--- Description of the task ---
Extend the passage on Einstein and the theory of relativity, picking up right after its final sentence.

Later, when more accurate measurements of the motion of the planet Mercury also revealed a tiny, almost imperceptible wobble, Le Verrier attempted to use the same solution to resolve the discrepancy. He predicted the existence of another new planet, Vulcan, orbiting uncomfortably between the sun and Mercury. This time, the search was futile. As it turns out, it would be Einstein who would end up explaining Mercury’s wobble.

2.

Very rarely in science, there are instances when the anomalous data lead not to small refinements but to an entirely new theory. To say that was the case with Mercury’s wobble would be misleading. Einstein certainly did not set out to explain Mercury’s orbital anomaly, but he did. Einstein developed the entire theory of general relativity from a profound intuition and pure abstract thought. Deep mathematical understanding and insights, not new data, were the basis for his breakthroughs.

Einstein’s approach originated when he was still a student and was dissatisfied with what he felt were incompatibilities between physical descriptions of the motions of objects—classical mechanics—and the theory of light—classical electromagnetism. He was convinced that a simpler and more elegant connection between the two theories could render them fully consistent. In 1905, he arrived at the solution with his special theory of relativity.

Einstein postulated that all phenomena follow the same laws of physics, no matter the situation in which measurements are made—whether by stationary observers or those moving at a constant speed. He showed that, as a consequence, observers moving at different speeds would measure the lengths of objects and the passage of time differently. The same object will appear shorter to a fast-moving observer than it will to a slow-moving or stationary observer. Likewise time will appear to move more slowly to a fast-moving observer than to a slower one.

(Text and element pointing items)
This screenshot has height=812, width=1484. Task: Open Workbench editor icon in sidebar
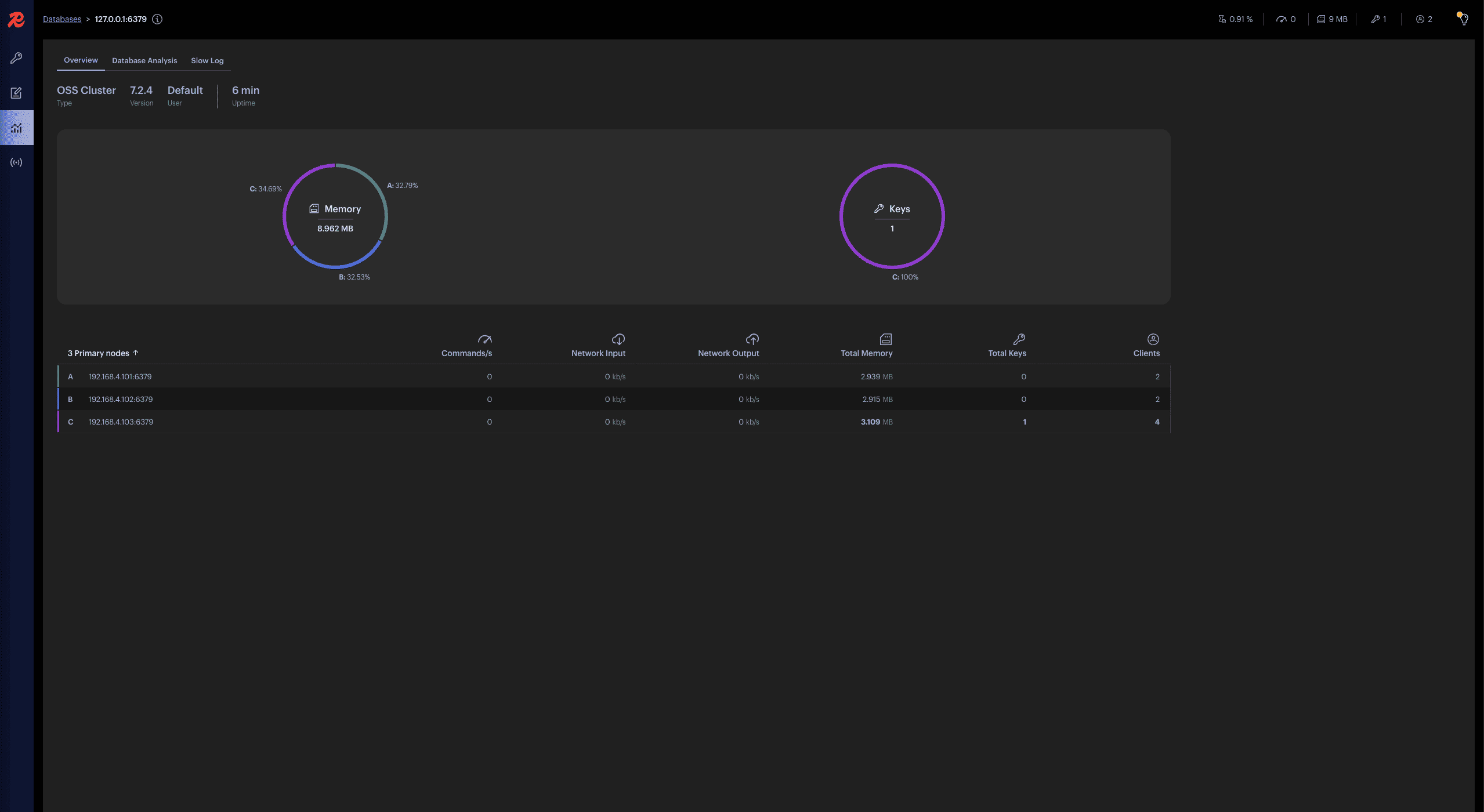coord(16,93)
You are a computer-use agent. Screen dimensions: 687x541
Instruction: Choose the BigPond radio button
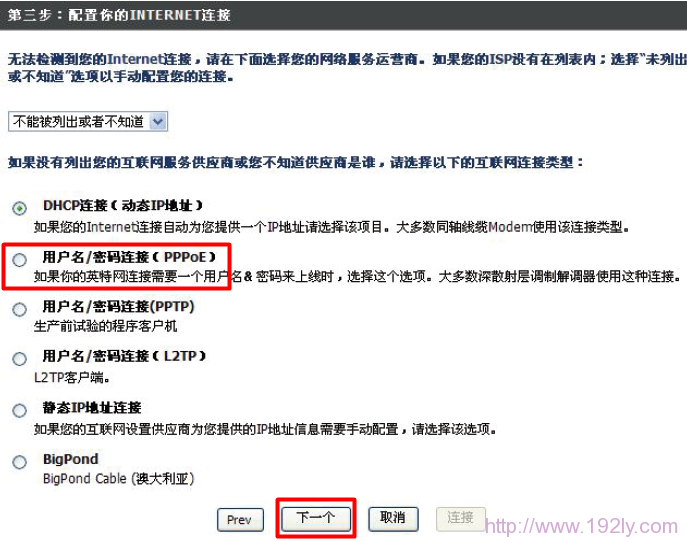pyautogui.click(x=19, y=462)
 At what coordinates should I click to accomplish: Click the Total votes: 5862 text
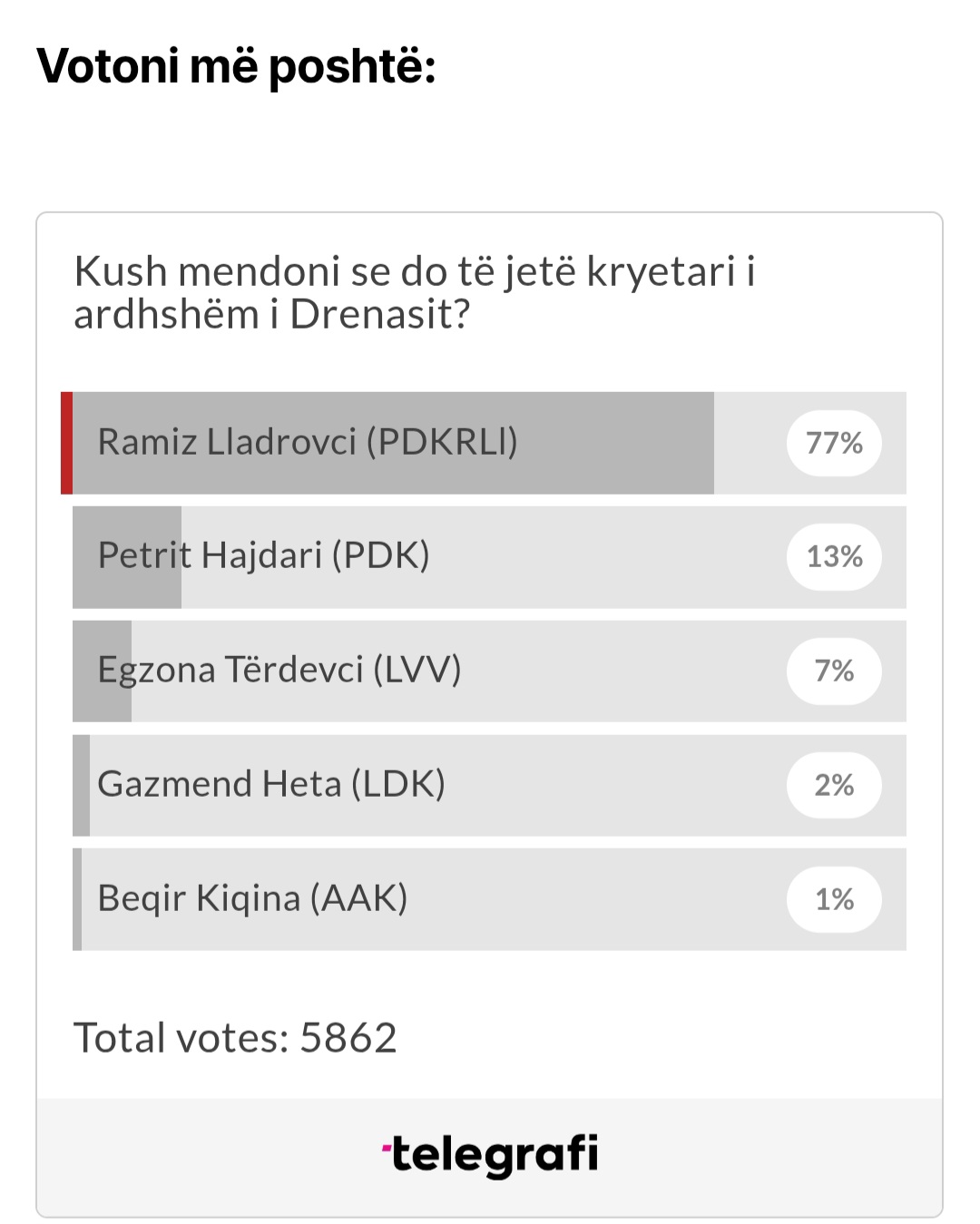tap(235, 1038)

--- Task answer ---
Einstein’s equations, which enable the calculation of the contractions and shortening of time intervals for moving observers, depend on an additional daring assumption: the speed of light in a vacuum (186,282 miles per second) as measured by an observer at rest and by one in motion had to be the same. This in turn implies that nothing at all can move faster than light. These limits may seem innocuous enough in our slow, daily experiences, but can yield unexpected results for objects and observers moving close to the speed of light.

In making the speed of light absolute, Einstein had made time relative. In 1907, Hermann Minkowski, an insightful mathematician, showed that what Einstein had really done was change time into a coordinate akin to the three dimensions we experience in space. Einstein quickly accepted this conception of a four-dimensional entity—space-time—as a necessary consequence and convenient mathematical representation of his theories.

Special relativity applies to objects moving at constant speeds, but Einstein knew that his theory would have to describe accelerating objects. While working toward this end, he realized in 1907 that a person in free fall, whose acceleration is caused by gravity, would not feel her own weight. Yet according to classical Newtonian physics, gravity is a force, and a person in free fall would feel pulled down by it. Einstein discovered that Newton’s description of gravity was insufficient.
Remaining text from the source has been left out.